O escritor pernambucano Raimundo Carrero tem um novo mantra: o da resistência literária. Nos festivais literários que frequenta, sempre vê escritores concorrendo com atrações musicais ou palestras que têm pouco a ver com a prosa e a poesia. Além disso, aponta que espaços voltados para a literatura quase não existem: se antes havia a Livro 7, local que reunia naturalmente escritores e bons leitores do Recife, as livrarias de hoje no máximo se dispõem a sediar lançamentos.
A resistência literária do salgueirense – que já era exercida, claro, na sua ficção, uma das mais relevantes do Brasil hoje – continua agora em um novo âmbito: o do Centro Cultural Raimundo Carrero. O espaço será aberto amanhã, a partir das 20h, com a ideia de receber aulas da oficina literária do autor e também sediar lançamentos, palestras e debates de outros nomes – é um local disponível para leitores, escritores e críticos, Carrero faz questão de ressaltar.
O centro cultural fica na Avenida João de Barros, número 1.468, no Espinheiro, no segundo andar de uma galeria em frente ao supermercado Extra. Ao lado de um salão de beleza, um escritório de advocacia e outro de gestão de condomínios e um dentista, está lá uma sala pequena, com o logo do espaço e, dentro, ar-condicionado e 20 cadeiras. O hall do lado de fora é amplo, perfeito, como destaca Carrero, para lançamentos e eventos mais sociais.
Criar o centro cultural é uma vontade antiga do escritor que ganhou materialidade quando ele venceu o Prêmio São Paulo de Literatura com o romance A Minha Alma É Irmã de Deus (Record), em agosto de 2010. Os R$ 200 mil concedidos pela honraria seriam destinados a comprar uma casa e reformá-la.
Um AVC em outubro do mesmo ano mudou os planos de Carrero. Nem tanto pelos gastos hospitalares, mas também por interromper o projeto. Agora, Carrero retomou o sonho e tem contado com ajuda dos seus muitos alunos – “meus companheiros de travessia”, como define.
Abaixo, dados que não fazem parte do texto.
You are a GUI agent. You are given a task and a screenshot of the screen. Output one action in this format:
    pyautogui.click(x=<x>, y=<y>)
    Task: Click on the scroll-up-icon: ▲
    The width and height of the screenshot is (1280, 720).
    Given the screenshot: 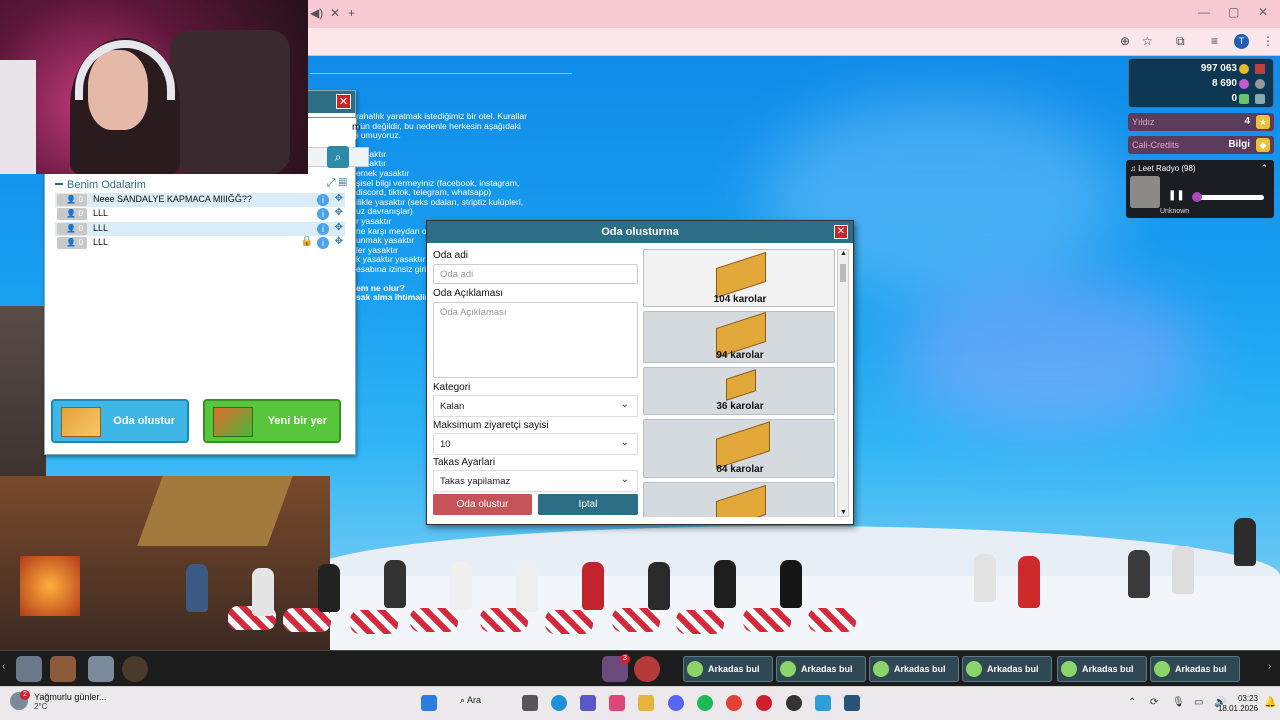 What is the action you would take?
    pyautogui.click(x=844, y=254)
As aulas de escrita, que mantém quase sem interrupção desde os anos 1980, sempre foram errantes: ocuparam já a Livraria Síntese, um espaço na Fundaj, o Sindicato dos Jornalistas, a União Brasileira dos Escritores, a Livraria Cultura Nordestina e outros lugares. “Era uma necessidade real ter um espaço fixo para a oficina. Com isso, quis criar o centro cultural, que vai ficar disponível a quem quiser. Vou fazer nele também uma espécie de plantão literário”, anima-se. Carrero já tem dois eventos programados: uma conversa com Sidney Rocha sobre o seu novo livro, Guerra de Ninguém, ainda sem data, e um encontro com José Luiz Passos e Schneider Carpeggiani no dia 22/11o para falar sobre romance e política.
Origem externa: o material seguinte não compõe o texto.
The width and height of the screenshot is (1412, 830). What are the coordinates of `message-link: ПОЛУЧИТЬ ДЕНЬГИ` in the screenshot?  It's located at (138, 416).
Sobre seu próximo romance, Pérolas Porcas, Carrero avisa que o lançamento deve ficar para o próximo ano, após o Carnaval. “Vai ser uma reflexão literária sobre a infância. São dois personagens, Leo e Doroteia, que são de fora do meu universo habitual, não são daquelas famílias. A infância surgiu como tema porque, quando você vai ficando velho, ela parece que ganha um contorno diferente. As pessoas não ligam para crianças, pensam que são só meninos ou idealizam o período, pensam que não há maldade, que não sabem o que fazem”, pondera o autor.
Além disso, Carrero espera a eleição para a Academia Brasileira de Letras. “É um processo lento. Leva uma semana para se apresentar e conversar com um acadêmico. Meu primeiro cuidado é não pedir voto, só mostrar quem eu sou e qual é a minha obra”, descreve.
l Abertura do Centro Cultural Raimundo Carrero – amanhã, às 20h, na Av. João de Barros, 1468, Espinheiro.